[Exercise materials]

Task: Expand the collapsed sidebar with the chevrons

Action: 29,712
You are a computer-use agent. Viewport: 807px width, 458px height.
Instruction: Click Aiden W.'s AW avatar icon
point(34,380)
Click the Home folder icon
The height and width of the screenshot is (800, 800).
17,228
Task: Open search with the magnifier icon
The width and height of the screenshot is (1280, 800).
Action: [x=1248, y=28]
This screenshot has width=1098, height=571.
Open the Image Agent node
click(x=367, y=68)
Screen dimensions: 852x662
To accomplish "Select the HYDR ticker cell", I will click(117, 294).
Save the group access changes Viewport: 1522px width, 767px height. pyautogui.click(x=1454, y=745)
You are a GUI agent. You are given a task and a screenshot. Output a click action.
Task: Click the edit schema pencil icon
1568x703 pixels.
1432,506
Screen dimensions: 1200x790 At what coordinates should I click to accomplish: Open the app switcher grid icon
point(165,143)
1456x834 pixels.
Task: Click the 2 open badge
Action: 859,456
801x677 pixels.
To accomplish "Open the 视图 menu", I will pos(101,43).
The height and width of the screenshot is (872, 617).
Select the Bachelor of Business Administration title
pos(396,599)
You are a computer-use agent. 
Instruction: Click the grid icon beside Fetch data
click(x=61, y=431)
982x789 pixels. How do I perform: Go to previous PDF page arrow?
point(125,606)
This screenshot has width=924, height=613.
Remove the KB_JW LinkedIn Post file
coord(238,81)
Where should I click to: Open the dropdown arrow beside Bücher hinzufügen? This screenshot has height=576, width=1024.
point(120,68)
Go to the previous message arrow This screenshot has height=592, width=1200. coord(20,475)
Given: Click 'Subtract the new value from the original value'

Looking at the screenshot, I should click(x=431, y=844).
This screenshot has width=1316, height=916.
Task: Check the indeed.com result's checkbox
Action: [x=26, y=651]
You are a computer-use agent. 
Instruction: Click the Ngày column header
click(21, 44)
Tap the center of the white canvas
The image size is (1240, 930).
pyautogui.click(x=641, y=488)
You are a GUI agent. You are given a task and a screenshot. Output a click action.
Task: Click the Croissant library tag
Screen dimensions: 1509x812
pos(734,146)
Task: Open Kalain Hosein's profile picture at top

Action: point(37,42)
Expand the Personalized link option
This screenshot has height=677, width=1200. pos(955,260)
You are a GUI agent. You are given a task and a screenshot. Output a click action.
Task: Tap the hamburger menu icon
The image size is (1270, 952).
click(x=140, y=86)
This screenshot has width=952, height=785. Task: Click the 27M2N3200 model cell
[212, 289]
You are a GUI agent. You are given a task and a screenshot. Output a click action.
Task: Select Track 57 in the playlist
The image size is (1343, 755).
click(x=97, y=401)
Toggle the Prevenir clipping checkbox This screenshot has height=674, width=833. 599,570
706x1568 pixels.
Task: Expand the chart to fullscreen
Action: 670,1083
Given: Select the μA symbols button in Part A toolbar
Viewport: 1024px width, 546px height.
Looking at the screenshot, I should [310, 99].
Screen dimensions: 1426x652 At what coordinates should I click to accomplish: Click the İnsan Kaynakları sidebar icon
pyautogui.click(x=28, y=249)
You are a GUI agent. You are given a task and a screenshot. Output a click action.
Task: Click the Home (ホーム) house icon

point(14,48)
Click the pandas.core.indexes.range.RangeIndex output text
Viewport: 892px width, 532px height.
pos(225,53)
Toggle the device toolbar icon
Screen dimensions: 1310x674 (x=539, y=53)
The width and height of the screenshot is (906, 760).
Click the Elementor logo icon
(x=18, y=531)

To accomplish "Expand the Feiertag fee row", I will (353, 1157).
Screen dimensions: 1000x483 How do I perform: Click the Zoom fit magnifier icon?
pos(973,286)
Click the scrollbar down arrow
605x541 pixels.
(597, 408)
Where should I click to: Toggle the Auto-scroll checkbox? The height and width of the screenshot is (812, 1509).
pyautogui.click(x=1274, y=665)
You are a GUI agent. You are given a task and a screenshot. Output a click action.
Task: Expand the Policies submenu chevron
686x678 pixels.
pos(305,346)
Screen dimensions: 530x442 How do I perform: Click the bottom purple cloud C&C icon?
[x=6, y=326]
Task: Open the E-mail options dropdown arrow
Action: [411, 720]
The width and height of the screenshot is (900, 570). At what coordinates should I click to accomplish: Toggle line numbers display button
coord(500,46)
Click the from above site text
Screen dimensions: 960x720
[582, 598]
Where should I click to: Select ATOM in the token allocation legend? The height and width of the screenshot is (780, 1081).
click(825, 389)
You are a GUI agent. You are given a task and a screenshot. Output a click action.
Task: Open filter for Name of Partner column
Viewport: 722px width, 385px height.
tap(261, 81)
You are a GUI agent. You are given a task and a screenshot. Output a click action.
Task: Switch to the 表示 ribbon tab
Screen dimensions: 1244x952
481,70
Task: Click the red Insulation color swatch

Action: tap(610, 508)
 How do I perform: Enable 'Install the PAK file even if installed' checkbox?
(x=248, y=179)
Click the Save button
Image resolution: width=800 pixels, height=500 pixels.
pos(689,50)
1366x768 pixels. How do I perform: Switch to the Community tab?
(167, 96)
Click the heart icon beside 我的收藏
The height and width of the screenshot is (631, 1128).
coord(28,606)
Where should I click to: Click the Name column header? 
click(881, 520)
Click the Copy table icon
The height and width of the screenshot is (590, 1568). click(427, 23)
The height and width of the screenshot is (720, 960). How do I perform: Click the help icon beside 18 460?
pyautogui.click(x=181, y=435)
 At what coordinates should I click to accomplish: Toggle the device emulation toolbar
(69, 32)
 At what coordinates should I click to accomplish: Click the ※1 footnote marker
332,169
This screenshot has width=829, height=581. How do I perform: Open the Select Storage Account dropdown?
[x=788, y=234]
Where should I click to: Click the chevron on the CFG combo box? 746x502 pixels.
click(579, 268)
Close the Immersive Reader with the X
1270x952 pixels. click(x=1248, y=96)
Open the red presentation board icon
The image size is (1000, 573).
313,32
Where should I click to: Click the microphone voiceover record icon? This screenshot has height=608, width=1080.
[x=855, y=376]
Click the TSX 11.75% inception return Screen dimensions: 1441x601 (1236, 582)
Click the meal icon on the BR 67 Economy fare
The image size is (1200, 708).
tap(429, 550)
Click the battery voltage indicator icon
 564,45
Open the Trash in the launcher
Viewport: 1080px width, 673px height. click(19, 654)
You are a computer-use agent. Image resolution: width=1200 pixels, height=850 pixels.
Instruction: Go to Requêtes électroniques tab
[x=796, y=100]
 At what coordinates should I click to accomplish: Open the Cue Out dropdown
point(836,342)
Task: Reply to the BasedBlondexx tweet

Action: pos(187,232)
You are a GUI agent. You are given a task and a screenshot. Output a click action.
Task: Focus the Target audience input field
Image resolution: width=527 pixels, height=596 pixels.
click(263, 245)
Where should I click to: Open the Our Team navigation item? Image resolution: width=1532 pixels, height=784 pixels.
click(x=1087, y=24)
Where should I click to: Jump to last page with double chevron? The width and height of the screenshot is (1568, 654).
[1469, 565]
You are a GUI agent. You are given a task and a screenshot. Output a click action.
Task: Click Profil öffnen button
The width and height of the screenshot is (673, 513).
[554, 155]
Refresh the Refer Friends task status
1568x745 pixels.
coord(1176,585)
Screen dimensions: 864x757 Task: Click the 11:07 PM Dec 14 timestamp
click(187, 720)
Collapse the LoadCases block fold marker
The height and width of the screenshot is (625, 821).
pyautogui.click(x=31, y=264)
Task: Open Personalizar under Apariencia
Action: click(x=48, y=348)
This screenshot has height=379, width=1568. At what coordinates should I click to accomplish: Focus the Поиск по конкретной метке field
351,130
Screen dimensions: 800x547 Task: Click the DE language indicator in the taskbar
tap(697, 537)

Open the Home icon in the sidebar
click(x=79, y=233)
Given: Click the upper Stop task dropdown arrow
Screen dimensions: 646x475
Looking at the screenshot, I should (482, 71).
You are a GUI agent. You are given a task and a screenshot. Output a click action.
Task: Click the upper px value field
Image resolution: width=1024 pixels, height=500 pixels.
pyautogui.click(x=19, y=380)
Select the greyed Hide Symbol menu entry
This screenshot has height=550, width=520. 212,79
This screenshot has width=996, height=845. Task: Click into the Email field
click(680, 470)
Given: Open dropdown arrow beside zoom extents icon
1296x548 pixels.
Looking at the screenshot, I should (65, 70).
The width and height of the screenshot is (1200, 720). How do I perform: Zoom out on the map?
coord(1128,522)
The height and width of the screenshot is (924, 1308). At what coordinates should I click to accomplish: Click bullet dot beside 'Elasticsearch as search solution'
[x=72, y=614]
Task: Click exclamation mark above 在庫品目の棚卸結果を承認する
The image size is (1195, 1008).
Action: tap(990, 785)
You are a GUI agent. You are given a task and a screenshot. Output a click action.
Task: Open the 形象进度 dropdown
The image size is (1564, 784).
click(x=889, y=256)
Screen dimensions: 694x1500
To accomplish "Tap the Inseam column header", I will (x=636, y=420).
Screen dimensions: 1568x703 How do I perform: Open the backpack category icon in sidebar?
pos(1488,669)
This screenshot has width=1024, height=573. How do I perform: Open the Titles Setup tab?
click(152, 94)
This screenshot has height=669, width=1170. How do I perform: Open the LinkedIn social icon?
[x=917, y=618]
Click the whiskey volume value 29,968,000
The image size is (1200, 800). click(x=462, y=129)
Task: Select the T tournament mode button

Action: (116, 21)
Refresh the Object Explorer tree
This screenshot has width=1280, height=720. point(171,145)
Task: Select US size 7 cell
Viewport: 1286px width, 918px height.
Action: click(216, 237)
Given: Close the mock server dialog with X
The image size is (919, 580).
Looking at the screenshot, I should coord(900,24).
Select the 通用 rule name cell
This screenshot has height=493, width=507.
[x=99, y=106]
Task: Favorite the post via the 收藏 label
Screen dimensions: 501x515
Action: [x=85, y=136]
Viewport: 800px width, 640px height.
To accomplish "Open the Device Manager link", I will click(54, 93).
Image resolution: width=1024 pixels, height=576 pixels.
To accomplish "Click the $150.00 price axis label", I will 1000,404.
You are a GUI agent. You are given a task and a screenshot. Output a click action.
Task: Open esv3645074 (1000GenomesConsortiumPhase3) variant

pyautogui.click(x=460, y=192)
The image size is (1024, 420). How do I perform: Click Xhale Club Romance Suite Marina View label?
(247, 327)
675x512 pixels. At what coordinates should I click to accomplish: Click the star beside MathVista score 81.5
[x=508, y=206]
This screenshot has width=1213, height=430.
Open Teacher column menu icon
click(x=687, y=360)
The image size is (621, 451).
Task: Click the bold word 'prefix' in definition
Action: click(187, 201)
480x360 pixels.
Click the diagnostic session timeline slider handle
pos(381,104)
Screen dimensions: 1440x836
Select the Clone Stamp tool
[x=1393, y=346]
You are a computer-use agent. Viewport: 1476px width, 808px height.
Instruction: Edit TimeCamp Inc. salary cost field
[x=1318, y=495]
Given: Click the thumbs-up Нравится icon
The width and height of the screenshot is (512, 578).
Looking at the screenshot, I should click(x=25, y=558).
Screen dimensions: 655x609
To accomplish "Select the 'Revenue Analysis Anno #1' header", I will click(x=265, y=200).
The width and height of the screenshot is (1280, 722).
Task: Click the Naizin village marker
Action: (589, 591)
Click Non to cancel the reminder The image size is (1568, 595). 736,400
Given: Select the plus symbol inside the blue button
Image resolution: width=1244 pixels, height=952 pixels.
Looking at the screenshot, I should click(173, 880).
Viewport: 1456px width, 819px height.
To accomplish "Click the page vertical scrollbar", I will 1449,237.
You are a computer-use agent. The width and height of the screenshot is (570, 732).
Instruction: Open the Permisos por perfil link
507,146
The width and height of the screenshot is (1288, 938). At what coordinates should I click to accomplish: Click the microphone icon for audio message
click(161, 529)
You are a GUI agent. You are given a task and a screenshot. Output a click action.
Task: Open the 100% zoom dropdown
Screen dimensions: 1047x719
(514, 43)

[Exercise objective] Reproduce word for word the lines of the records above, beginning at the first and ending with the line where "Go to the previous" appears, and nothing past it.

[Exercise response]
Task: Expand the collapsed sidebar with the chevrons

Action: 29,712
You are a computer-use agent. Viewport: 807px width, 458px height.
Instruction: Click Aiden W.'s AW avatar icon
point(34,380)
Click the Home folder icon
The height and width of the screenshot is (800, 800).
17,228
Task: Open search with the magnifier icon
The width and height of the screenshot is (1280, 800).
Action: [x=1248, y=28]
This screenshot has width=1098, height=571.
Open the Image Agent node
click(x=367, y=68)
Screen dimensions: 852x662
To accomplish "Select the HYDR ticker cell", I will click(117, 294).
Save the group access changes Viewport: 1522px width, 767px height. pyautogui.click(x=1454, y=745)
You are a GUI agent. You are given a task and a screenshot. Output a click action.
Task: Click the edit schema pencil icon
1568x703 pixels.
1432,506
Screen dimensions: 1200x790 At what coordinates should I click to accomplish: Open the app switcher grid icon
point(165,143)
1456x834 pixels.
Task: Click the 2 open badge
Action: 859,456
801x677 pixels.
To accomplish "Open the 视图 menu", I will pos(101,43).
The height and width of the screenshot is (872, 617).
Select the Bachelor of Business Administration title
pos(396,599)
You are a computer-use agent. 
Instruction: Click the grid icon beside Fetch data
click(x=61, y=431)
982x789 pixels. How do I perform: Go to previous PDF page arrow?
point(125,606)
This screenshot has width=924, height=613.
Remove the KB_JW LinkedIn Post file
coord(238,81)
Where should I click to: Open the dropdown arrow beside Bücher hinzufügen? This screenshot has height=576, width=1024.
point(120,68)
Go to the previous message arrow This screenshot has height=592, width=1200. coord(20,475)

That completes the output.